**Exercise aim**.
Answer these questions from the text on the one-syllable article below.
(a) Although every character in a one-syllable article is pronounced as the same syllable, what can still differ between them?
(b) Whom did Yuen Ren Chao credit with creating the earliest known one-syllable article?
(c) In the canonical form of Lion-Eating Poet in the Stone Den, what syllable does every syllable use?

**Document excerpt**.
◇ ◇ ◇ ◇
= One-syllable article =

Type of constrained writing found in Chinese literature

A one-syllable article (同音文章 (Tóngyīn wénzhāng)) is a type of constrained writing found in Chinese literature. It takes advantage of the large number of homophones in the Chinese language, particularly when writing in Literary Chinese due to historic sound changes. While the characters used in a one-syllable article have many different meanings, they are all pronounced as the same syllable, although not with the same tone. Therefore, a one-syllable article is comprehensible in writing but becomes an incomprehensible tongue twister when read aloud, especially in Mandarin Chinese pronunciation. In other regional dialect pronunciations, not all syllables may sound alike.

==Background==
The earliest known one-syllable article was a draft of Lion-Eating Poet in the Stone Den published in Volume 11 of The Chinese Student's Monthly by Yuen Ren Chao, who credited mathematician and contemporary Hu Mingfu 胡明复 with its creation. It was not a "true" one-syllable article in that some characters were not homophonic, leading Chao to modify the poem over time, leading to its canonical form where every syllable uses "shi" (as in Pinyin). The form has been compared to Oulipian potential literature, being compared to Alphabetical Africa by Walter Abish and A Little Illustrated ABC by George Perec, but is distinguished by the Han script bypassing the need for phonetic priming to achieve successful meaning.
◇ ◇ ◇ ◇
**Listed records**.
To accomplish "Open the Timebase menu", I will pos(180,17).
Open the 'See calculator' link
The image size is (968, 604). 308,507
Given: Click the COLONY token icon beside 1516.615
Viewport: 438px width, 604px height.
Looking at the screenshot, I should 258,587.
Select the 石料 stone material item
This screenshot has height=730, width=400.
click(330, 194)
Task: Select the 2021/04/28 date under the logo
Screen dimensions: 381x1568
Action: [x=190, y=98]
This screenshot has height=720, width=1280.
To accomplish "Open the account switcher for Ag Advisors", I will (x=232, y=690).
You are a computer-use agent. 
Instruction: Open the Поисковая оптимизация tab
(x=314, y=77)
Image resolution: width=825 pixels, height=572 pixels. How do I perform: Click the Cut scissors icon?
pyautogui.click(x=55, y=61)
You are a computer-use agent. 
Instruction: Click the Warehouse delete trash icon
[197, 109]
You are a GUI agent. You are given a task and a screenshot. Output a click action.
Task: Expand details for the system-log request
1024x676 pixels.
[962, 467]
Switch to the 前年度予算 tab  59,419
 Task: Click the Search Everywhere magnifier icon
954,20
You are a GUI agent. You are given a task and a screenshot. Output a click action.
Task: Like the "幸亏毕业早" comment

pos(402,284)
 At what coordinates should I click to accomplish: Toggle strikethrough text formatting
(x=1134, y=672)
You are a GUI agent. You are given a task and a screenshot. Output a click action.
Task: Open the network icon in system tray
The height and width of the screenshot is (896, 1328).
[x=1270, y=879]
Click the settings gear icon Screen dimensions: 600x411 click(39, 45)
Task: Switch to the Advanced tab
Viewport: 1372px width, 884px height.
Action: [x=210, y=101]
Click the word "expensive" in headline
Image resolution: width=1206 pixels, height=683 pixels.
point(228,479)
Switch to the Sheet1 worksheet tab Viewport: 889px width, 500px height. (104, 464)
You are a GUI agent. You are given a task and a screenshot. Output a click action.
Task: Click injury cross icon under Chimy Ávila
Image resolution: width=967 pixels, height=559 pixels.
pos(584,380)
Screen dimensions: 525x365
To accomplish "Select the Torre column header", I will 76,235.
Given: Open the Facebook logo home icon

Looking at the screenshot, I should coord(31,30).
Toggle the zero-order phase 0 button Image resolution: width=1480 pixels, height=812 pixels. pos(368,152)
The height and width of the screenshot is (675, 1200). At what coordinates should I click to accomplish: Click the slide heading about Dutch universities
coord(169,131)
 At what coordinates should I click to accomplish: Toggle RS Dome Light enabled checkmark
◇ ◇ ◇ ◇
**Task answer**.
(a) The tone.
(b) The mathematician Hu Mingfu (胡明复).
(c) "shi" (as in Pinyin).